*** DATA UNDER STUDY Section Begins ***

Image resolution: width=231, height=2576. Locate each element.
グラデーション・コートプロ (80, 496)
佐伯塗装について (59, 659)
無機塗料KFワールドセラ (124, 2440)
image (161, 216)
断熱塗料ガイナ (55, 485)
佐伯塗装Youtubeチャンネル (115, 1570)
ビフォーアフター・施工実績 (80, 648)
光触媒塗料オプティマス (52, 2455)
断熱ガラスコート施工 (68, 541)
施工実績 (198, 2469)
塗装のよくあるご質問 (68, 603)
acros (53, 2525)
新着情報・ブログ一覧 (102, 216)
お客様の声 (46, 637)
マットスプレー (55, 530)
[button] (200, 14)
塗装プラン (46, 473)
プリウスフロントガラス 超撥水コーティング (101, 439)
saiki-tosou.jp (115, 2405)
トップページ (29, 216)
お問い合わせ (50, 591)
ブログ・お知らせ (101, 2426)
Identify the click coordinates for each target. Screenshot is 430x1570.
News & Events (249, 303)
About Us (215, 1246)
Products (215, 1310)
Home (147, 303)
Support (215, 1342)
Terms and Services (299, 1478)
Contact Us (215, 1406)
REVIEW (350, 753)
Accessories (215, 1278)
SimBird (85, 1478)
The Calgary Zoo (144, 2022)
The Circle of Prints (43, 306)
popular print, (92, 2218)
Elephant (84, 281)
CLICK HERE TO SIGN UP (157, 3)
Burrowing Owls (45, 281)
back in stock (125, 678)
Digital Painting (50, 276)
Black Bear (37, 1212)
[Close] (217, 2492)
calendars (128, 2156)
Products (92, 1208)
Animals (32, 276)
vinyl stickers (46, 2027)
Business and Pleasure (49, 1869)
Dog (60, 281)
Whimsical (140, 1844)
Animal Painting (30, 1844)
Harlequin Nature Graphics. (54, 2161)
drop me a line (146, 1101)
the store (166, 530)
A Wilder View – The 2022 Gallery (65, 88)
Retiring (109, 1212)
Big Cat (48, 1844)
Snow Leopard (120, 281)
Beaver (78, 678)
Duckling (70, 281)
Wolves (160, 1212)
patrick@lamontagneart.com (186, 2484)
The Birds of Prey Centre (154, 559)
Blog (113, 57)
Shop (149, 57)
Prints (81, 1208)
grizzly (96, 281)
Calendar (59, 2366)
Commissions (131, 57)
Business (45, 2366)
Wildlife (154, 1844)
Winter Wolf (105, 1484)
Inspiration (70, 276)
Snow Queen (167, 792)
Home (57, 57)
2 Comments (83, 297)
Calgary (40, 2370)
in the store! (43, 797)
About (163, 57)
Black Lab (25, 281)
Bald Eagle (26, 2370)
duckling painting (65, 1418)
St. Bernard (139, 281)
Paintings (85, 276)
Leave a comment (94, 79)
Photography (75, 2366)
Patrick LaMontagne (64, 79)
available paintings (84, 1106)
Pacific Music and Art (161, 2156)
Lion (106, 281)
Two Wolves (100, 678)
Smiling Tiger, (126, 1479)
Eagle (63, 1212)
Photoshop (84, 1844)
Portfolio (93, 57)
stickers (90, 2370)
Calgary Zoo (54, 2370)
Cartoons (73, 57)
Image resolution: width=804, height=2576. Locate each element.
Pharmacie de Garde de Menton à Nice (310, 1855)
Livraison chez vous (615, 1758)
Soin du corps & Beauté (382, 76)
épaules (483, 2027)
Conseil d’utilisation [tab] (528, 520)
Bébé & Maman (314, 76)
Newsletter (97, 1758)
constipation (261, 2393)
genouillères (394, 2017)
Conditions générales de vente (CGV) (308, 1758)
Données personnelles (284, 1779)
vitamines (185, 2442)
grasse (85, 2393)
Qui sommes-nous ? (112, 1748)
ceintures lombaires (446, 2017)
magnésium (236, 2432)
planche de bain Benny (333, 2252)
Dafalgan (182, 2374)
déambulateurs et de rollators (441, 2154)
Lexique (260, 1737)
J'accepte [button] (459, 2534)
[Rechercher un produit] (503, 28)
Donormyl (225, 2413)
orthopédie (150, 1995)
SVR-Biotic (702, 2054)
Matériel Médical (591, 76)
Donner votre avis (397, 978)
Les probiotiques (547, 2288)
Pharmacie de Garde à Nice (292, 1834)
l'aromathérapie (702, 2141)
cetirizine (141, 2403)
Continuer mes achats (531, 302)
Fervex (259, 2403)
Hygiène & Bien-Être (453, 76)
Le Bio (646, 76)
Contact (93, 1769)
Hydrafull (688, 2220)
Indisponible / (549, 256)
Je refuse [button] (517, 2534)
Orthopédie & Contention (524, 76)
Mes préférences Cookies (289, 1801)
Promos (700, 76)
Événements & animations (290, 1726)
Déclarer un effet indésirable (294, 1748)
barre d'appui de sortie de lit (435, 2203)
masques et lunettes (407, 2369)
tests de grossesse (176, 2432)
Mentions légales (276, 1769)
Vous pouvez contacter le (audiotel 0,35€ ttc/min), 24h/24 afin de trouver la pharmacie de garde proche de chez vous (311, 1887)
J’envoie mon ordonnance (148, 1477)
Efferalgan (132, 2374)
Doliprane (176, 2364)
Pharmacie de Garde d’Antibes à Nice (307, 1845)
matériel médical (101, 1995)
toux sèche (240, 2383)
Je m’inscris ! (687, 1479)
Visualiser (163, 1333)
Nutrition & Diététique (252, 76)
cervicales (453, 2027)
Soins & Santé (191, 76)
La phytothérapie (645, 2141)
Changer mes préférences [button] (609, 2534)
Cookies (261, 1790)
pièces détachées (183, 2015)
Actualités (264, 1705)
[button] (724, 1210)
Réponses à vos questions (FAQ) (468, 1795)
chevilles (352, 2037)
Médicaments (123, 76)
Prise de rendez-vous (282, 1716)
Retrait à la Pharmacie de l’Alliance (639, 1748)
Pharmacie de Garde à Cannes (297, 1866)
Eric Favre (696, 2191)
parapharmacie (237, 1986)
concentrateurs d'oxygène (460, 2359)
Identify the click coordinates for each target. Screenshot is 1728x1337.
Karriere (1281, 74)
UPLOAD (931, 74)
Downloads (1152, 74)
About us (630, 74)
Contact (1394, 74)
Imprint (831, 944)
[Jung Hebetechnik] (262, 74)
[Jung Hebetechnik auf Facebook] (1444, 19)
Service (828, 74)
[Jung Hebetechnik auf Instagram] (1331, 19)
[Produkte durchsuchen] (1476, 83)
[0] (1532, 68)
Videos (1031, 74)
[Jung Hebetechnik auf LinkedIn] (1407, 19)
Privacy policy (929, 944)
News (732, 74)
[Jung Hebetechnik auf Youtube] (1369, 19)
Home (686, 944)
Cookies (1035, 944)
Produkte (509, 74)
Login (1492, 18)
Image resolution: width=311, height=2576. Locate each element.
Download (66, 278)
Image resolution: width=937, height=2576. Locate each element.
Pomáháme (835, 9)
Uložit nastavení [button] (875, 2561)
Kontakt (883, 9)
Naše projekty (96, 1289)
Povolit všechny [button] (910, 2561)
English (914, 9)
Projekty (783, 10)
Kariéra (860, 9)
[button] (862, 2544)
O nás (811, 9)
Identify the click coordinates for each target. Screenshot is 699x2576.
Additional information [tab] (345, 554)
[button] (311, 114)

*** DATA UNDER STUDY Section Ends ***

[PROBLEM DESCRIPTION]
Reproduce all the records. Keep them exact, please.

[SOLUTION TO THE PROBLEM]
Image resolution: width=231, height=2576. Locate each element.
グラデーション・コートプロ (80, 496)
佐伯塗装について (59, 659)
無機塗料KFワールドセラ (124, 2440)
image (161, 216)
断熱塗料ガイナ (55, 485)
佐伯塗装Youtubeチャンネル (115, 1570)
ビフォーアフター・施工実績 (80, 648)
光触媒塗料オプティマス (52, 2455)
断熱ガラスコート施工 (68, 541)
施工実績 (198, 2469)
塗装のよくあるご質問 (68, 603)
acros (53, 2525)
新着情報・ブログ一覧 (102, 216)
お客様の声 (46, 637)
マットスプレー (55, 530)
[button] (200, 14)
塗装プラン (46, 473)
プリウスフロントガラス 超撥水コーティング (101, 439)
saiki-tosou.jp (115, 2405)
トップページ (29, 216)
お問い合わせ (50, 591)
ブログ・お知らせ (101, 2426)
Identify the click coordinates for each target. Screenshot is 430x1570.
News & Events (249, 303)
About Us (215, 1246)
Products (215, 1310)
Home (147, 303)
Support (215, 1342)
Terms and Services (299, 1478)
Contact Us (215, 1406)
REVIEW (350, 753)
Accessories (215, 1278)
SimBird (85, 1478)
The Calgary Zoo (144, 2022)
The Circle of Prints (43, 306)
popular print, (92, 2218)
Elephant (84, 281)
CLICK HERE TO SIGN UP (157, 3)
Burrowing Owls (45, 281)
back in stock (125, 678)
Digital Painting (50, 276)
Black Bear (37, 1212)
[Close] (217, 2492)
calendars (128, 2156)
Products (92, 1208)
Animals (32, 276)
vinyl stickers (46, 2027)
Business and Pleasure (49, 1869)
Dog (60, 281)
Whimsical (140, 1844)
Animal Painting (30, 1844)
Harlequin Nature Graphics. (54, 2161)
drop me a line (146, 1101)
the store (166, 530)
A Wilder View – The 2022 Gallery (65, 88)
Retiring (109, 1212)
Big Cat (48, 1844)
Snow Leopard (120, 281)
Beaver (78, 678)
Duckling (70, 281)
Wolves (160, 1212)
patrick@lamontagneart.com (186, 2484)
The Birds of Prey Centre (154, 559)
Blog (113, 57)
Shop (149, 57)
Prints (81, 1208)
grizzly (96, 281)
Calendar (59, 2366)
Commissions (131, 57)
Business (45, 2366)
Wildlife (154, 1844)
Winter Wolf (105, 1484)
Inspiration (70, 276)
Snow Queen (167, 792)
Home (57, 57)
2 Comments (83, 297)
Calgary (40, 2370)
in the store! (43, 797)
About (163, 57)
Black Lab (25, 281)
Bald Eagle (26, 2370)
duckling painting (65, 1418)
St. Bernard (139, 281)
Paintings (85, 276)
Leave a comment (94, 79)
Photography (75, 2366)
Patrick LaMontagne (64, 79)
available paintings (84, 1106)
Pacific Music and Art (161, 2156)
Lion (106, 281)
Two Wolves (100, 678)
Smiling Tiger, (126, 1479)
Eagle (63, 1212)
Photoshop (84, 1844)
Portfolio (93, 57)
stickers (90, 2370)
Calgary Zoo (54, 2370)
Cartoons (73, 57)
Image resolution: width=804, height=2576. Locate each element.
Pharmacie de Garde de Menton à Nice (310, 1855)
Livraison chez vous (615, 1758)
Soin du corps & Beauté (382, 76)
épaules (483, 2027)
Conseil d’utilisation [tab] (528, 520)
Bébé & Maman (314, 76)
Newsletter (97, 1758)
constipation (261, 2393)
genouillères (394, 2017)
Conditions générales de vente (CGV) (308, 1758)
Données personnelles (284, 1779)
vitamines (185, 2442)
grasse (85, 2393)
Qui sommes-nous ? (112, 1748)
ceintures lombaires (446, 2017)
magnésium (236, 2432)
planche de bain Benny (333, 2252)
Dafalgan (182, 2374)
déambulateurs et de rollators (441, 2154)
Lexique (260, 1737)
J'accepte [button] (459, 2534)
[Rechercher un produit] (503, 28)
Donormyl (225, 2413)
orthopédie (150, 1995)
SVR-Biotic (702, 2054)
Matériel Médical (591, 76)
Donner votre avis (397, 978)
Les probiotiques (547, 2288)
Pharmacie de Garde à Nice (292, 1834)
l'aromathérapie (702, 2141)
cetirizine (141, 2403)
Continuer mes achats (531, 302)
Fervex (259, 2403)
Hygiène & Bien-Être (453, 76)
Le Bio (646, 76)
Contact (93, 1769)
Hydrafull (688, 2220)
Indisponible / (549, 256)
Je refuse [button] (517, 2534)
Orthopédie & Contention (524, 76)
Mes préférences Cookies (289, 1801)
Promos (700, 76)
Événements & animations (290, 1726)
Déclarer un effet indésirable (294, 1748)
barre d'appui de sortie de lit (435, 2203)
masques et lunettes (407, 2369)
tests de grossesse (176, 2432)
Mentions légales (276, 1769)
Vous pouvez contacter le (audiotel 0,35€ ttc/min), 24h/24 afin de trouver la pharmacie de garde proche de chez vous (311, 1887)
J’envoie mon ordonnance (148, 1477)
Efferalgan (132, 2374)
Doliprane (176, 2364)
Pharmacie de Garde d’Antibes à Nice (307, 1845)
matériel médical (101, 1995)
toux sèche (240, 2383)
Je m’inscris ! (687, 1479)
Visualiser (163, 1333)
Nutrition & Diététique (252, 76)
cervicales (453, 2027)
Soins & Santé (191, 76)
La phytothérapie (645, 2141)
Changer mes préférences [button] (609, 2534)
Cookies (261, 1790)
pièces détachées (183, 2015)
Actualités (264, 1705)
[button] (724, 1210)
Réponses à vos questions (FAQ) (468, 1795)
chevilles (352, 2037)
Médicaments (123, 76)
Prise de rendez-vous (282, 1716)
Retrait à la Pharmacie de l’Alliance (639, 1748)
Pharmacie de Garde à Cannes (297, 1866)
Eric Favre (696, 2191)
parapharmacie (237, 1986)
concentrateurs d'oxygène (460, 2359)
Identify the click coordinates for each target. Screenshot is 1728x1337.
Karriere (1281, 74)
UPLOAD (931, 74)
Downloads (1152, 74)
About us (630, 74)
Contact (1394, 74)
Imprint (831, 944)
[Jung Hebetechnik] (262, 74)
[Jung Hebetechnik auf Facebook] (1444, 19)
Service (828, 74)
[Jung Hebetechnik auf Instagram] (1331, 19)
[Produkte durchsuchen] (1476, 83)
[0] (1532, 68)
Videos (1031, 74)
[Jung Hebetechnik auf LinkedIn] (1407, 19)
Privacy policy (929, 944)
News (732, 74)
[Jung Hebetechnik auf Youtube] (1369, 19)
Home (686, 944)
Cookies (1035, 944)
Produkte (509, 74)
Login (1492, 18)
Image resolution: width=311, height=2576. Locate each element.
Download (66, 278)
Image resolution: width=937, height=2576. Locate each element.
Pomáháme (835, 9)
Uložit nastavení [button] (875, 2561)
Kontakt (883, 9)
Naše projekty (96, 1289)
Povolit všechny [button] (910, 2561)
English (914, 9)
Projekty (783, 10)
Kariéra (860, 9)
[button] (862, 2544)
O nás (811, 9)
Identify the click coordinates for each target. Screenshot is 699x2576.
Additional information [tab] (345, 554)
[button] (311, 114)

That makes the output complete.